----- PROVIDED RECORDS -----

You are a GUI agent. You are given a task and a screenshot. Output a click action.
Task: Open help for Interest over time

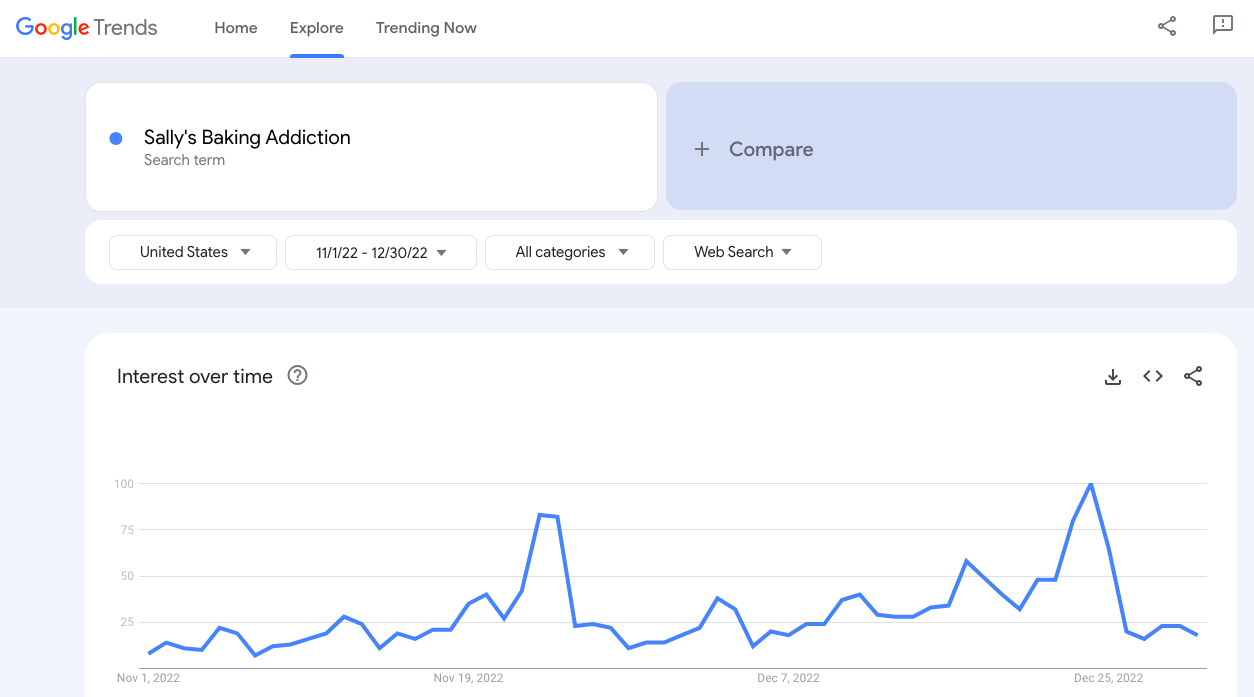(x=297, y=376)
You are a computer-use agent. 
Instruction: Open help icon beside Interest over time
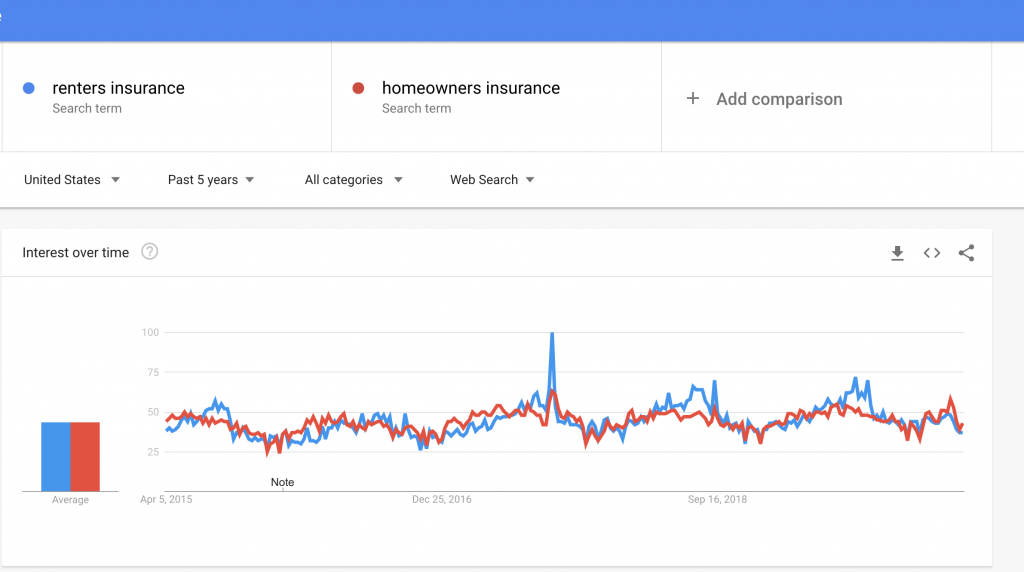pos(150,251)
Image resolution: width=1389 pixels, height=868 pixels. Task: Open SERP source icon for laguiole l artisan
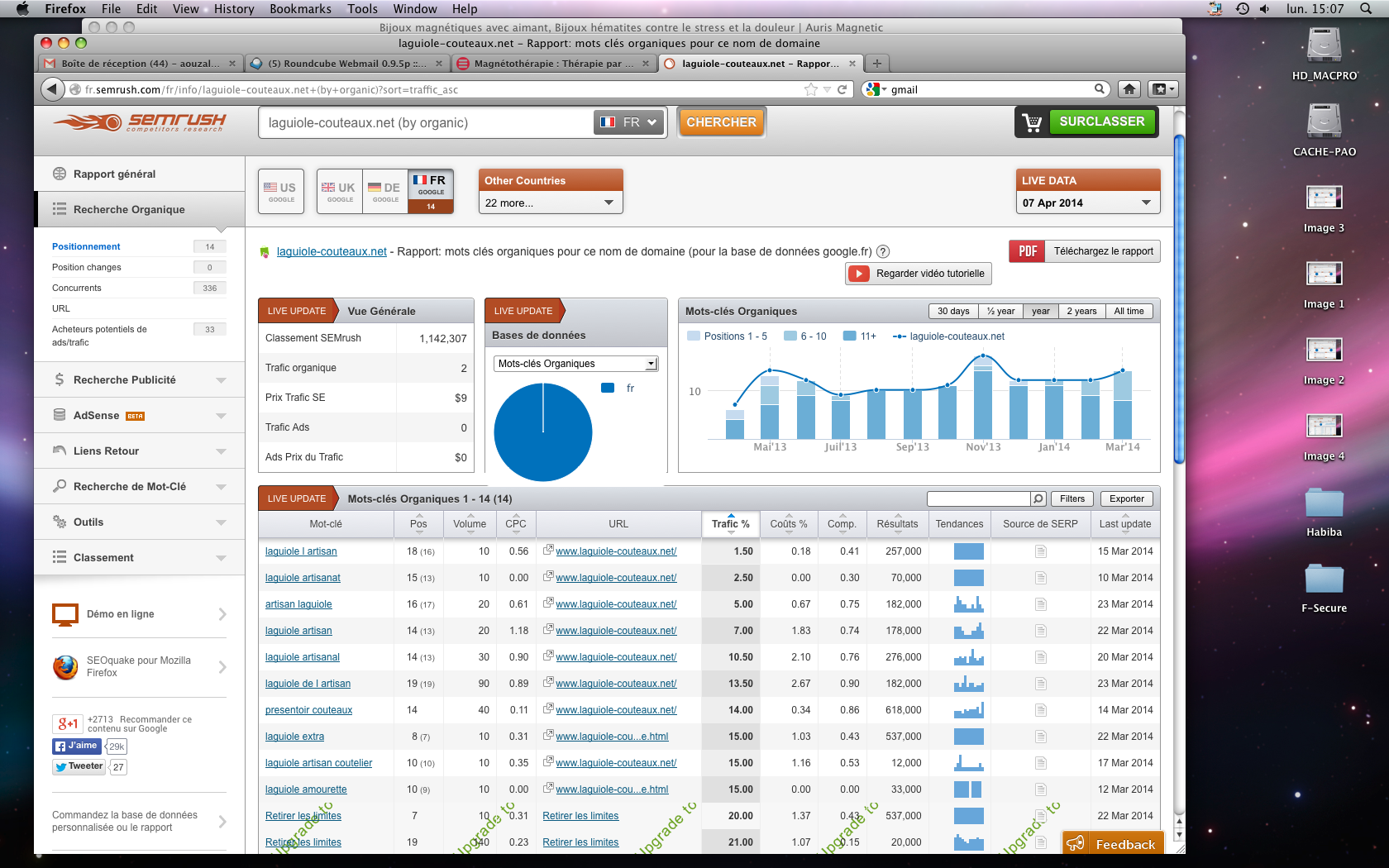click(x=1040, y=551)
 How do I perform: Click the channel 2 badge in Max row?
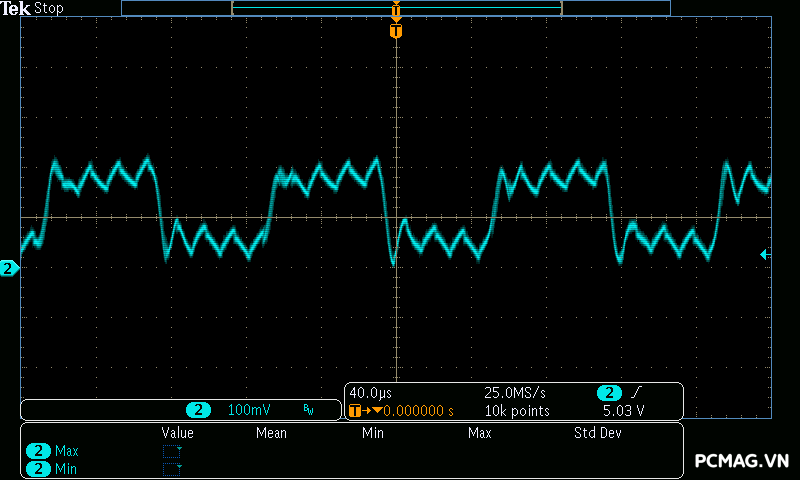[x=39, y=451]
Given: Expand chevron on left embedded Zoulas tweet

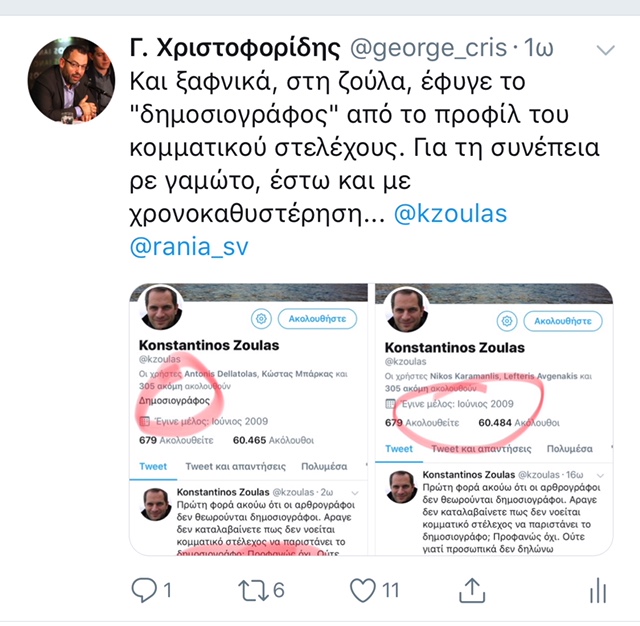Looking at the screenshot, I should 355,493.
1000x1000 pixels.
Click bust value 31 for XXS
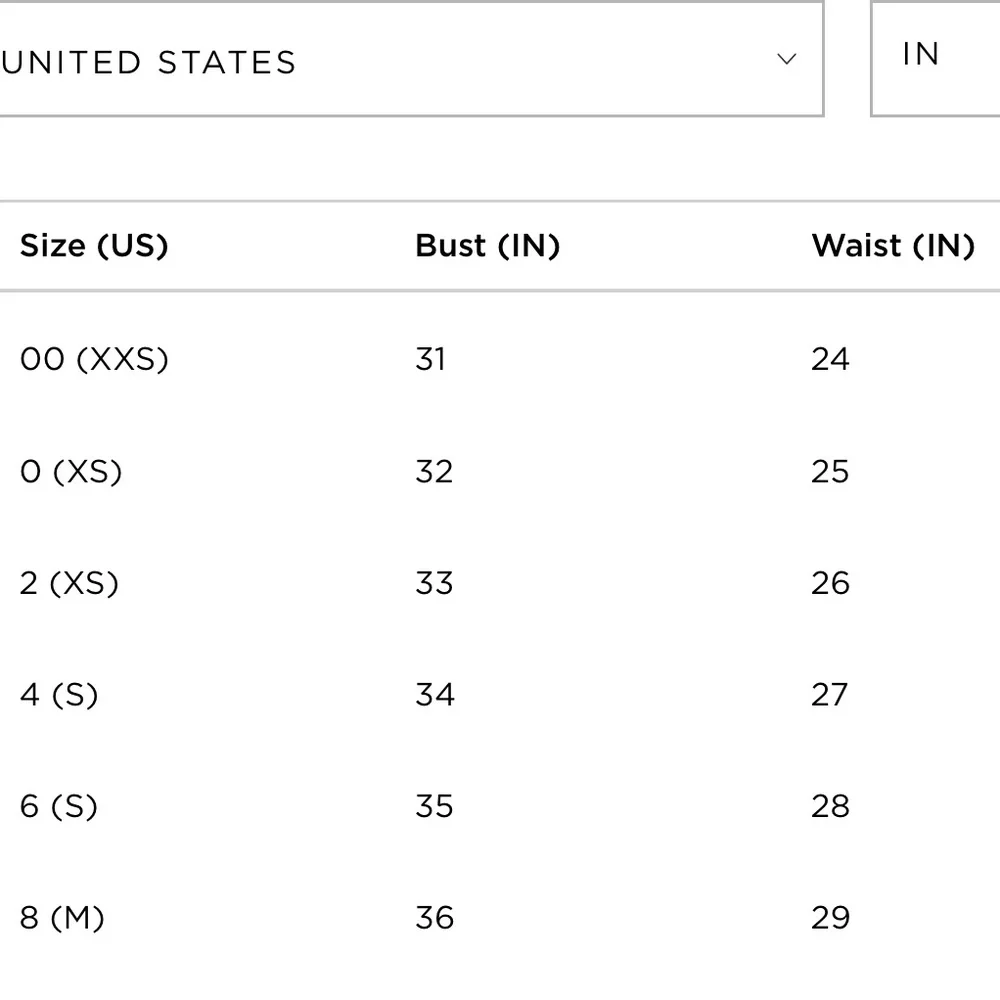[x=430, y=359]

-----

In transcribing the records, omit the pictures and keep everything else exactly as it appears.

● **WRITTEN ANSWER**
You are a GUI agent. You are given a task and a screenshot. Output a click action.
Task: Open help for Interest over time

(x=297, y=376)
You are a computer-use agent. 
Instruction: Open help icon beside Interest over time
pos(150,251)
Image resolution: width=1389 pixels, height=868 pixels. Task: Open SERP source icon for laguiole l artisan
click(x=1040, y=551)
 How do I perform: Click the channel 2 badge in Max row?
[x=39, y=451]
Given: Expand chevron on left embedded Zoulas tweet

Looking at the screenshot, I should 355,493.
1000x1000 pixels.
Click bust value 31 for XXS
[x=430, y=359]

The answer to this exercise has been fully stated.